Ele também afastou o argumento de que a hipótese se amolda à decisão do STF sobre infidelidade partidária, quando a Corte firmou entendimento que o mandato pertence ao partido, quando um parlamentar é infiel à agremiação.
Segundo Celso de Mello, a infidelidade representa uma deslealdade para com o partido e uma fraude para com o próprio eleitor, além de deformar a ética e os fins visados pelo sistema de eleições proporcionais. Nos casos hoje analisados, concluiu ele, as coligações foram firmadas de livre e espontânea vontade pelos partidos dos suplentes, com objetivo de obter melhores resultados eleitorais.
Além da ministra Cármen Lúcia, os ministros Joaquim Barbosa, Gilmar Mendes e Cezar Peluso modificaram posição apresentada em dezembro do ano passado e aderiram ao entendimento de que as vagas de suplência devem ser definidas pelas coligações.
“Em caso de coligação não há mais que se falar em partido, porque o quociente eleitoral passa a se referir à coligação”, disse o ministro Joaquim Barbosa.
O ministro Gilmar Mendes fez severas críticas ao sistema de coligação partidária, mas, ao final, ressaltou que a prática “ainda é constitucional”. Para ele, as coligações são “arranjos momentâneos e circunstanciais” que, na prática, acabam por debilitar os partidos políticos e o sistema partidário, em prejuízo do próprio sistema democrático.
“Em verdade, as coligações proporcionais, ao invés de funcionarem como um genuíno mecanismo de estratégia racional dos partidos majoritários para alcançar o quociente eleitoral, acabam transformando os partidos de menor expressão em legendas de aluguel para os partidos politicamente dominantes.
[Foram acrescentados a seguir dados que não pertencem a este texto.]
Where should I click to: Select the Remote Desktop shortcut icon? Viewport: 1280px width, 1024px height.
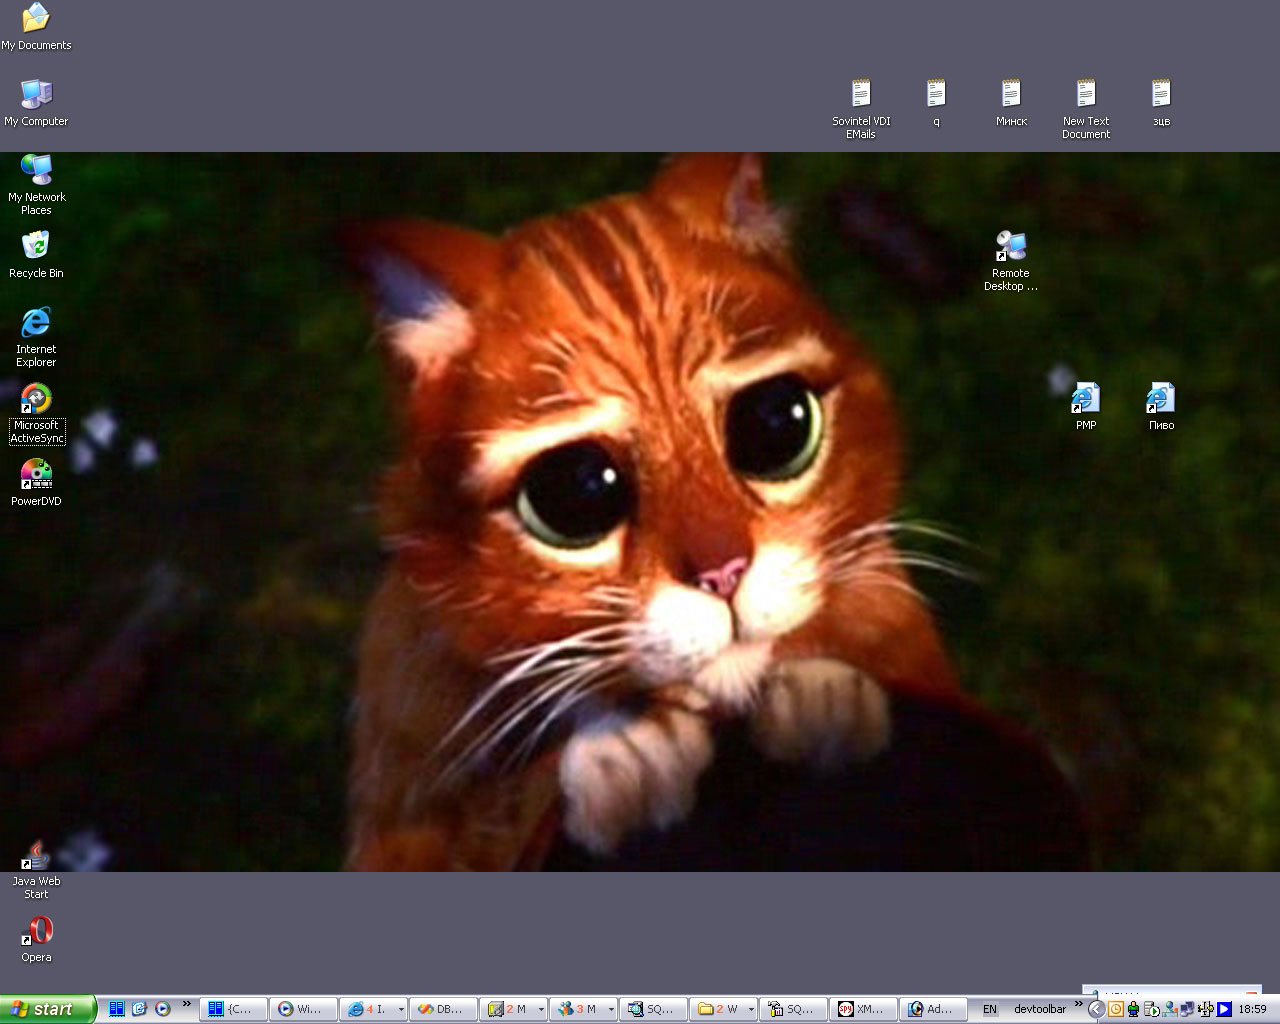pyautogui.click(x=1011, y=261)
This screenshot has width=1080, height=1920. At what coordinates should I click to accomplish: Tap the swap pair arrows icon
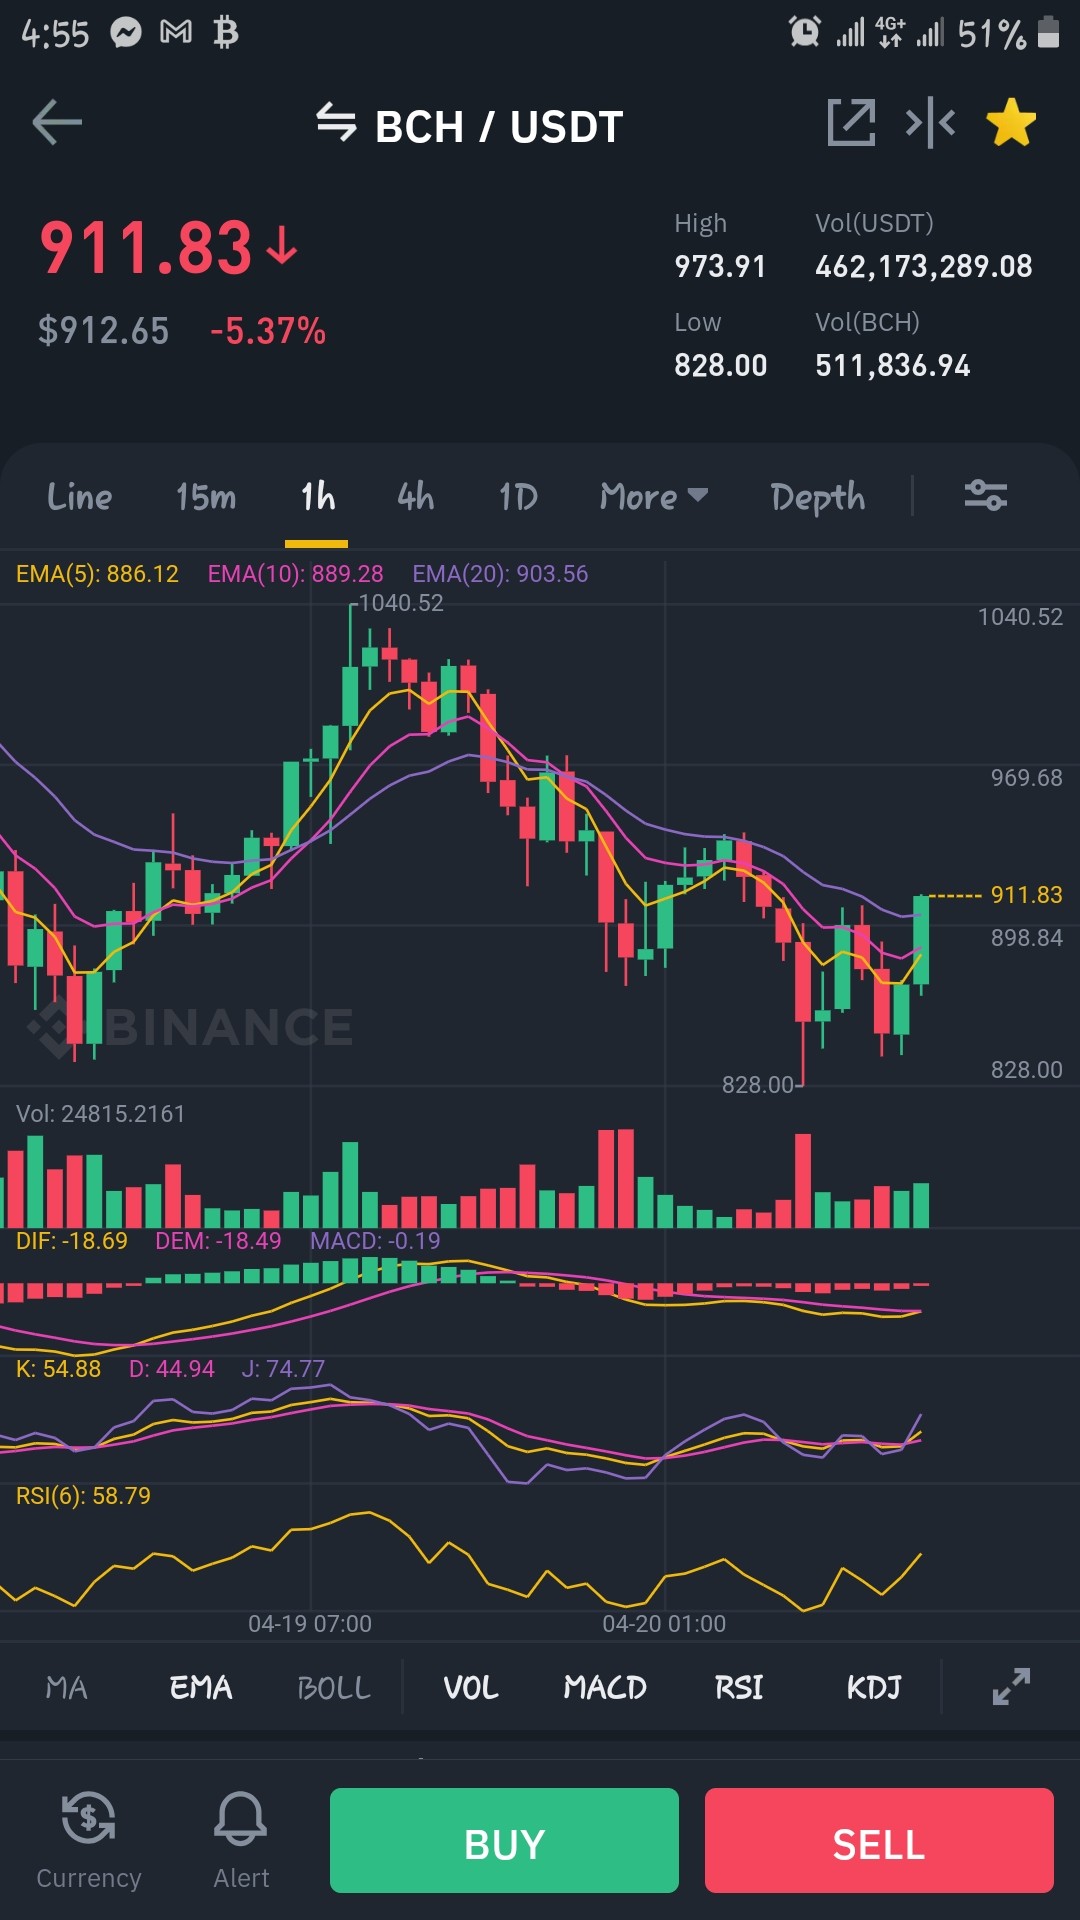point(336,123)
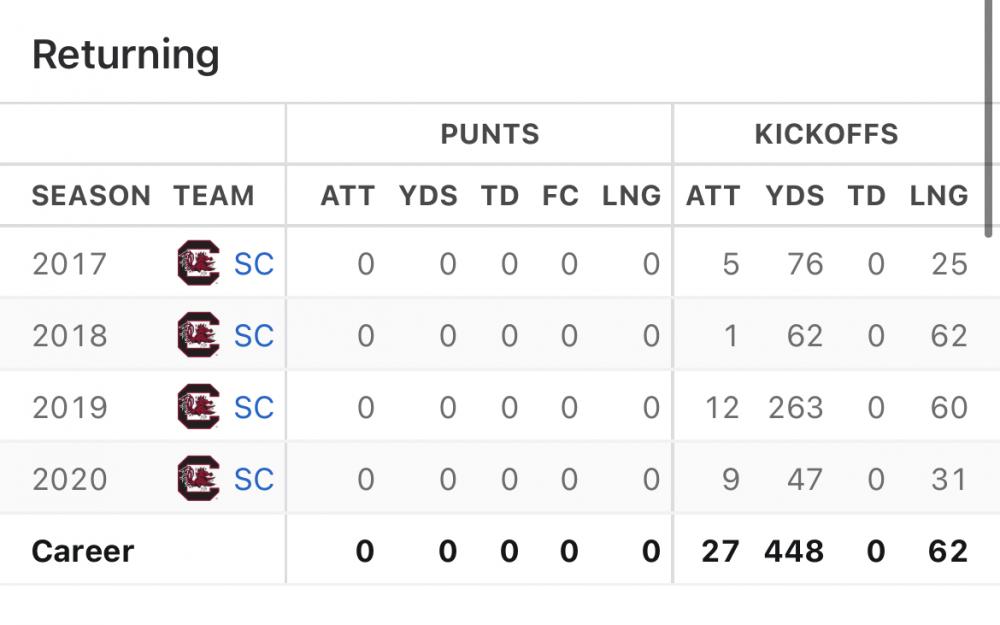Click the Returning section heading
The width and height of the screenshot is (1000, 625).
tap(125, 54)
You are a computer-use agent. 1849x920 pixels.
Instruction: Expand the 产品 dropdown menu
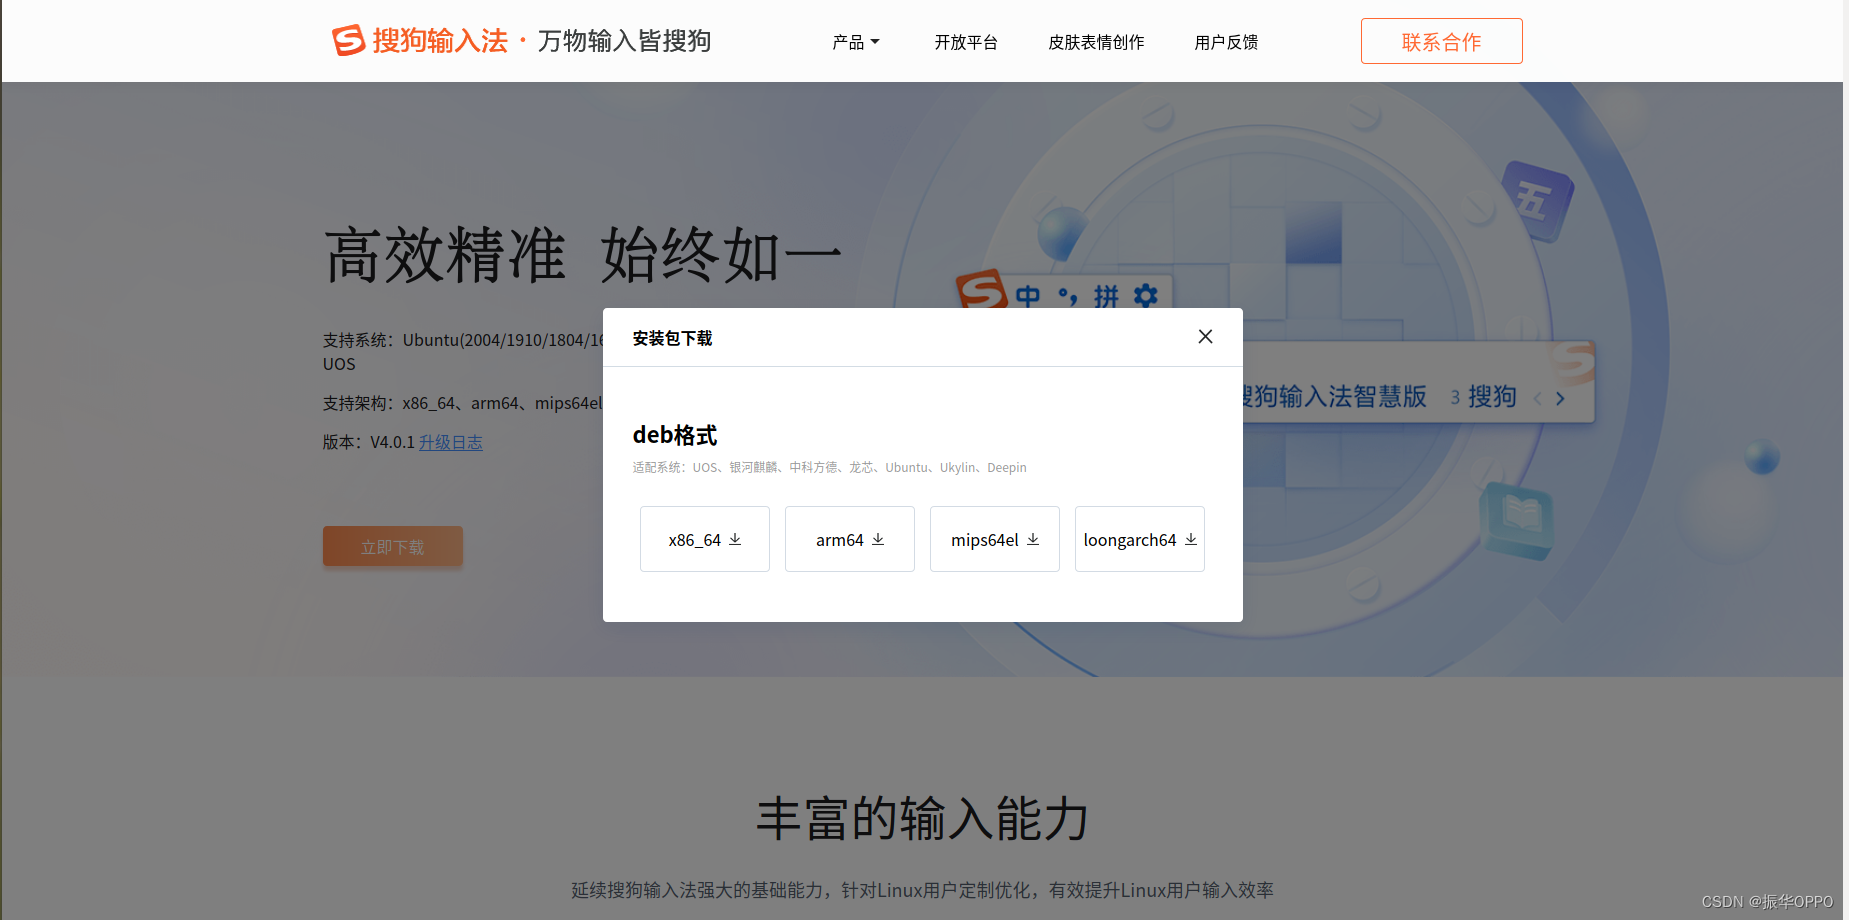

O resultado é a proliferação dos partidos criados, com um único objetivo eleitoreiro, de participar das coligações em apoio aos partidos majoritários, sem qualquer ideologia marcante ou conteúdo programático definido”, ressaltou.
Último a votar, o ministro Cezar Peluso também acompanhou o voto da relatora. No entanto, ele ressaltou que a coligação, “tal como estruturada hoje, é um corpo estranho no sistema eleitoral brasileiro”, concordando com as críticas apresentadas pelo ministro Gilmar Mendes. “A coligação, para mim, teria sentido se ela fosse desenhada como instrumento de fixação e execução de programas de governo”, disse o ministro Peluso. Do ponto de vista prático, ele considerou que entre as incongruências geradas pela atual estrutura da coligação está a posse de suplentes que tiveram “votação absolutamente insignificante e incapaz de representar alguma coisa”. O ministro também demonstrou preocupação quanto à eventual necessidade de se realizar novas eleições, tendo em vista que há 29 deputados federais que têm suplentes de seus próprios partidos.
O ministro Marco Aurélio abriu a divergência. Segundo ele, o eleitor não vota em coligação. A Constituição, disse, versa realmente sobre coligação, mas com gradação maior versa sobre a instituição que é o partido político. Segundo ele, a Constituição concede ao partido até a possibilidade de definir com quem pretende se coligar. O ministro também ressaltou a necessidade de preservar as bancadas e a composição dos blocos partidários, assim como a representatividade dos partidos nos cargos de direção da Câmara, que poderão ser alteradas com este novo critério de convocação de suplentes. As informações são da assessoria de imprensa do STF.